The leader of Bus World is the bus driver. When I was a kid, the bus driver had the power to give you detention. Now that I'm an adult, the bus driver can have you physically removed by the police. This is much worse than detention, but I've never seen it go that far. Most adult passengers respect the power of the bus driver. We know the bus driver can stop the bus, and we have places we need to be. Still, the bus driver likes to remind passengers that she is in command by looking at us in a way that could vaporize Superman. Sometimes I want to bring my bus driver a donut, just so she'll smile at me.
But the worst part about Bus World is waiting for the bus in the wintertime. When I was in middle school, my mother used to drive me to the bus stop. I don't know why she didn't just drive me to school. Maybe she didn't want the principal to see her in her nightgown?
Anyway, when it was minus forty degrees outside, my mother would make me wear enough clothes to cover a large, shivering elephant. In middle school, I definitely did NOT want to look like an elephant. So as soon as my mother dropped me off at the bus stop, I would peel off as many layers as possible. Then I would promptly freeze.

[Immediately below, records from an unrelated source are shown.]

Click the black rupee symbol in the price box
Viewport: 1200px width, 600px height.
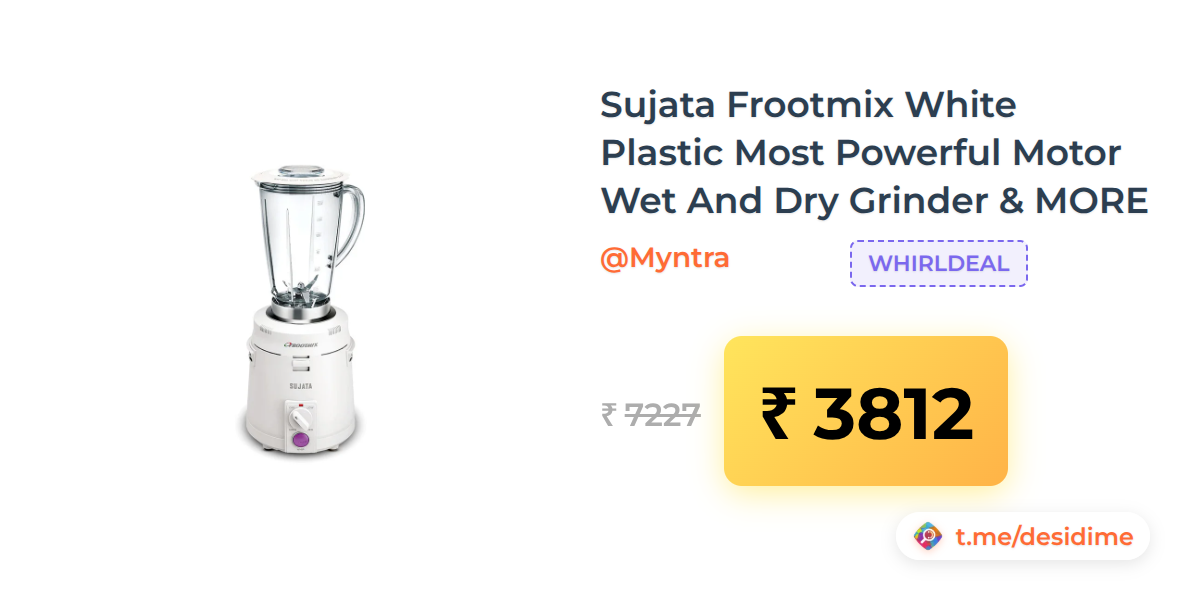coord(779,413)
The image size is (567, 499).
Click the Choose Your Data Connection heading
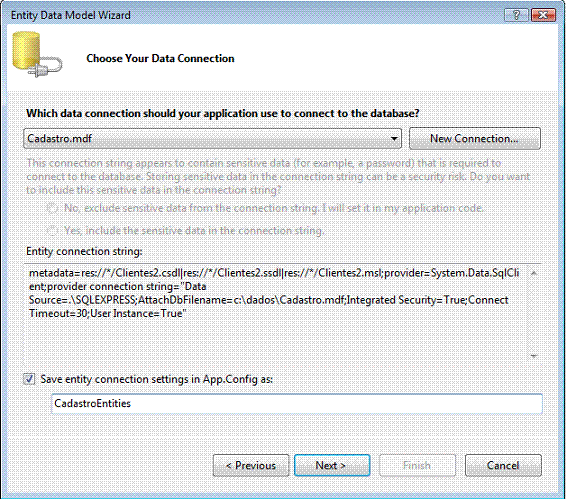pyautogui.click(x=160, y=59)
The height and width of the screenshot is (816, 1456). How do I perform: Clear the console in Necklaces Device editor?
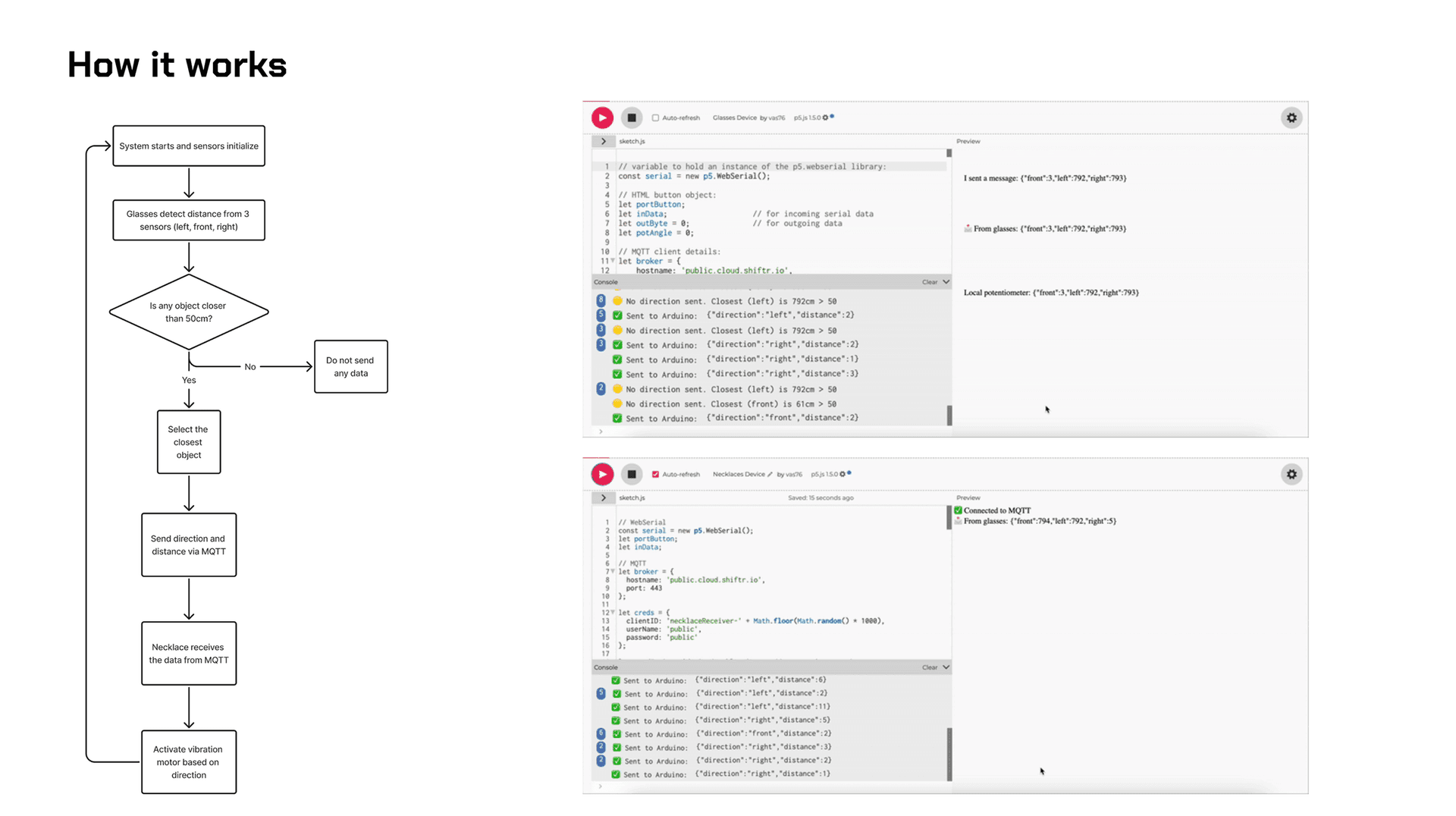pos(929,667)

Today, I've had a change of heart. I buy my own mittens. I don't care if I look like an elephant. My motto is, "I'll wear anything that's warm". This makes my best friend worry for me because she thinks I should avoid looking stupid at all costs. But she has a car. She doesn't understand. Sometimes a bus can take as much as ten minutes to arrive. Only mountain climbers and Eskimos understand anymore how cold it really gets on a winter evening when you are standing in one place.

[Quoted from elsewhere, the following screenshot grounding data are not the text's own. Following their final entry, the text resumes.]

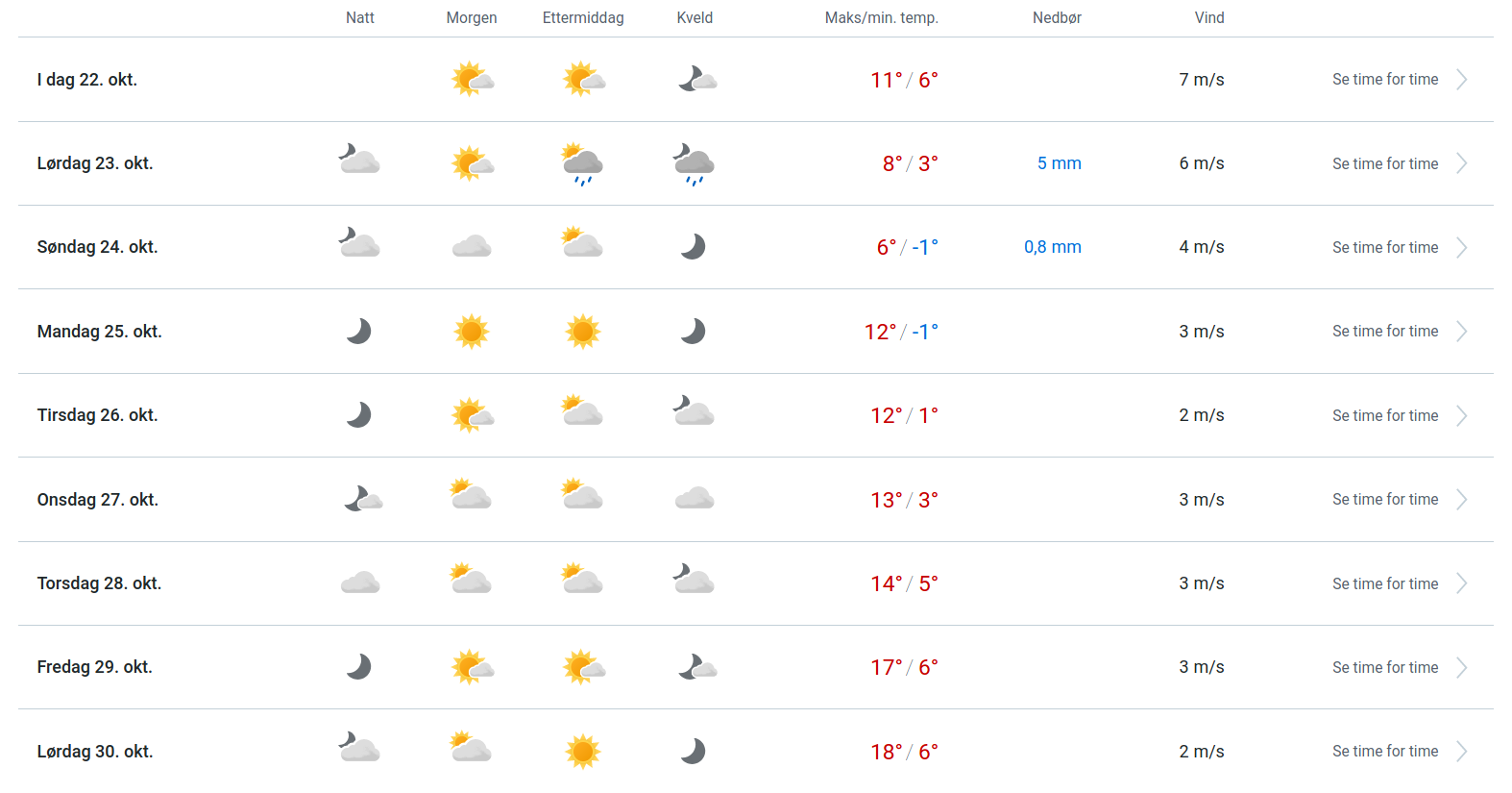Open "Se time for time" for Onsdag 27. okt.

tap(1384, 500)
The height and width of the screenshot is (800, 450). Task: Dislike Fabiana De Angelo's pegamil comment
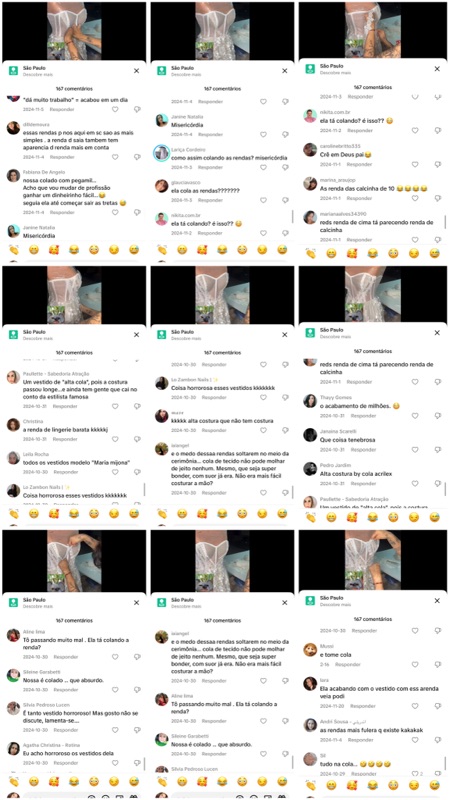137,212
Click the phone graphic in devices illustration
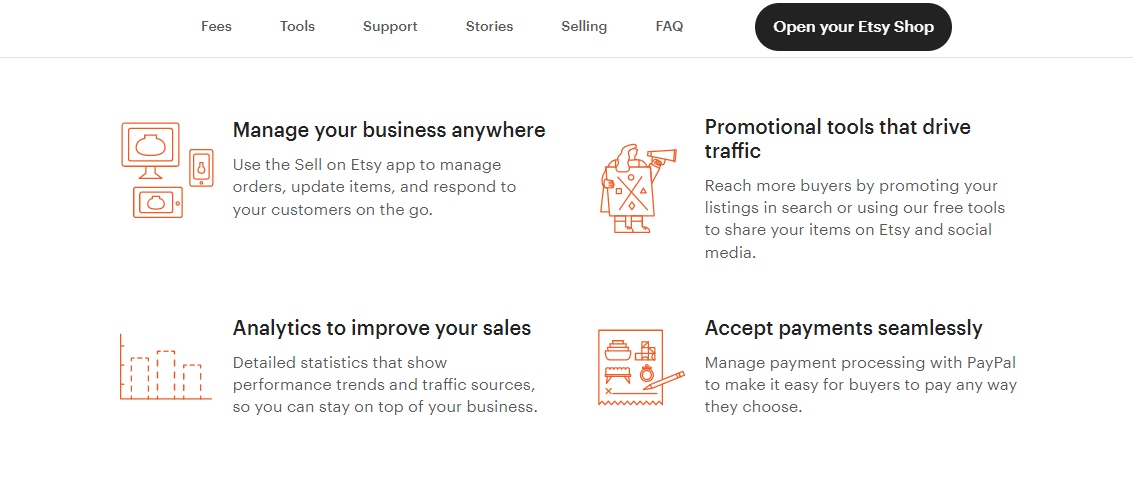 [x=201, y=168]
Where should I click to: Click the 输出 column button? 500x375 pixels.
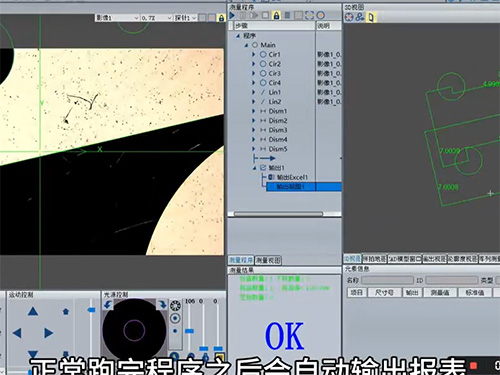(412, 292)
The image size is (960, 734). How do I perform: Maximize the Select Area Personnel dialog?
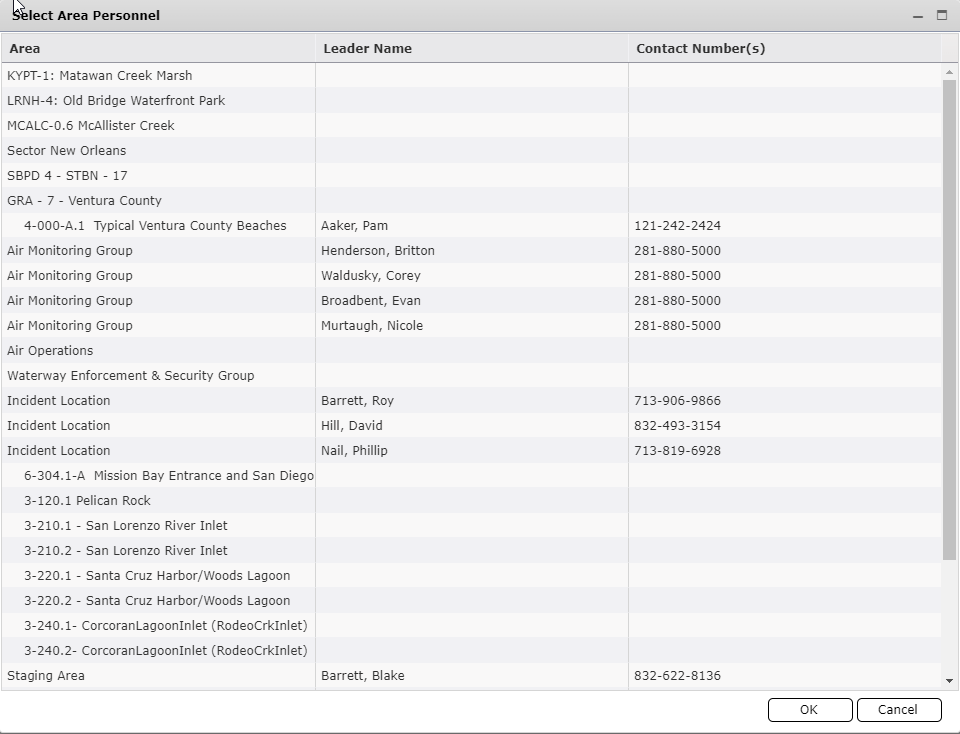coord(942,15)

Once I get on the bus, it's a pretty monotonous experience. I find a seat. I don't look at anyone. And sometimes I read a book
Riding the bus as a kid was way more eventful. When I was nine-years-old, my bus driver let me perform show tunes for the other kids. I'd stand in the middle of the aisle at the front of the bus and I would belt out the song "Tomorrow" from the play, Annie.The kids thought I was a movie star. I thought the bus was Heaven.
But in middle school, Bus World became more hostile. Nobody wanted to hear a thirteen-year-old sing "It's a Hard Knock Life". And middle school boys started to tease me about my coat's resemblance to an elephant. So I stopped singing and took refuge at the back of the bus with the "cool" girls. These girls were actually loud, angry, defiant, and rude. But I thought they had POWER. When our bus driver growled at everyone else to shut up, the cool girls kept doing whatever the heck they wanted. My job as a Cool Girl Groupie was to sit next to them and giggle at every rude thing they did.
Well, now I ride the bus to work everyday instead of to school. I don't sit with any cool girls. I mostly just keep my head down and wait for the bus to drop me off at my stop.
But sometimes, in a fit of rebellion, I wonder what my bus driver would do if I got up and started singing show tunes now. It would make the bus ride more interesting, but I think the other passengers would throw their lunches at me.
I won't do it any time soon, but someday, when I REALLY don't care about looking stupid, I'm going to stand up and start singing, "The Wheels on the Bus go Round and Round" and then I'm going to duck as a hundred turkey sandwiches fly straight at my head.